-- BEGIN DATASET CONTENT --

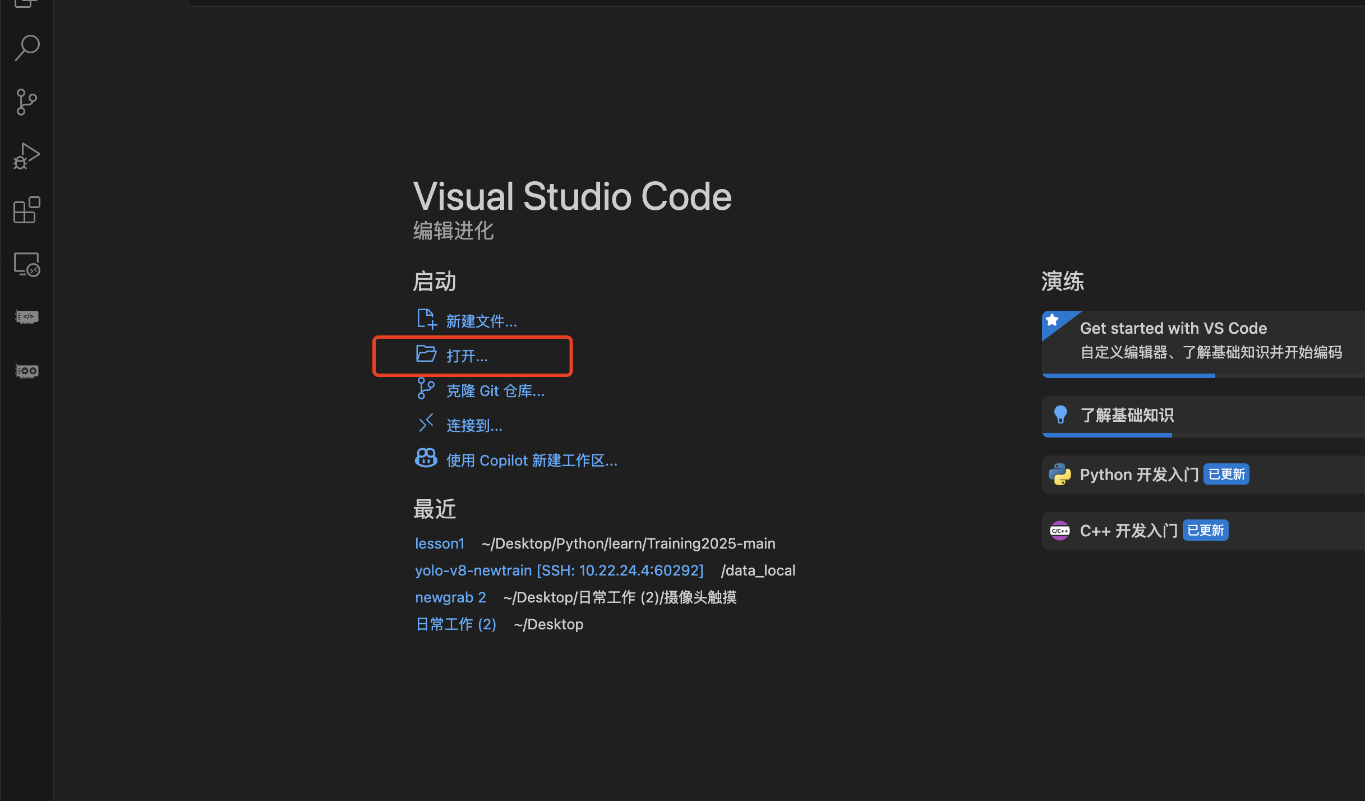Open the Remote Explorer view
1365x801 pixels.
point(26,264)
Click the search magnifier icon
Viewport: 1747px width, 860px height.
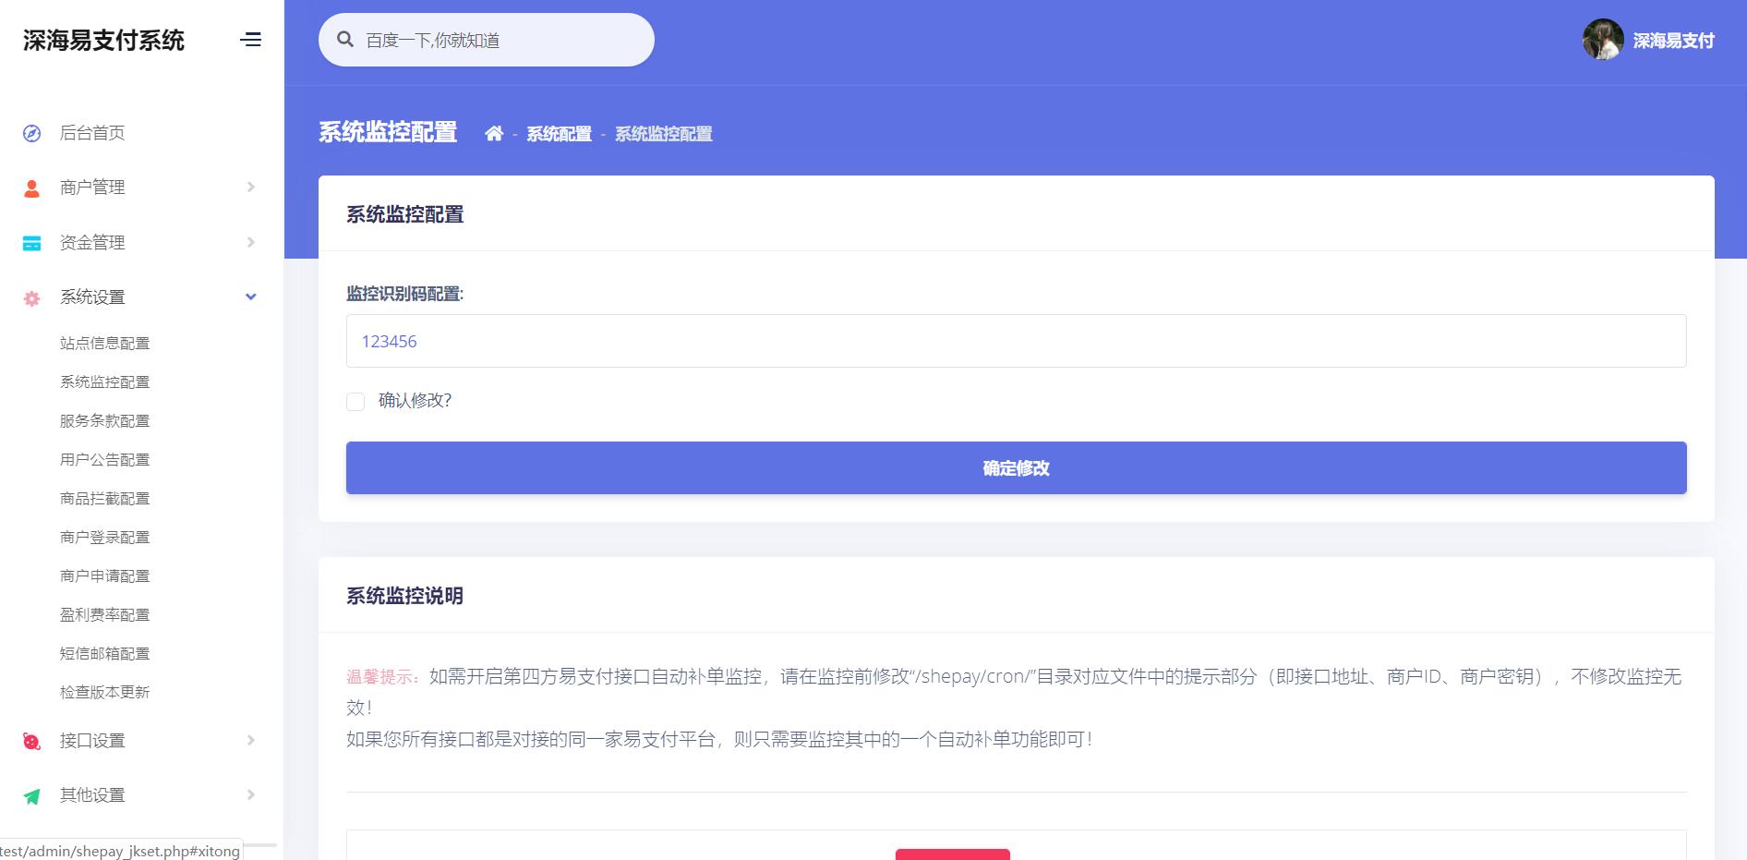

-- END DATASET CONTENT --

* [DO THIS]:
Reproduce the entries above with "magnifier" changed to "magnifying glass" wherever it occurs, keeping everything else intact. Omit the pictures from your reproduction.

* [RESPONSE]:
Open the Remote Explorer view
1365x801 pixels.
point(26,264)
Click the search magnifying glass icon
Viewport: 1747px width, 860px height.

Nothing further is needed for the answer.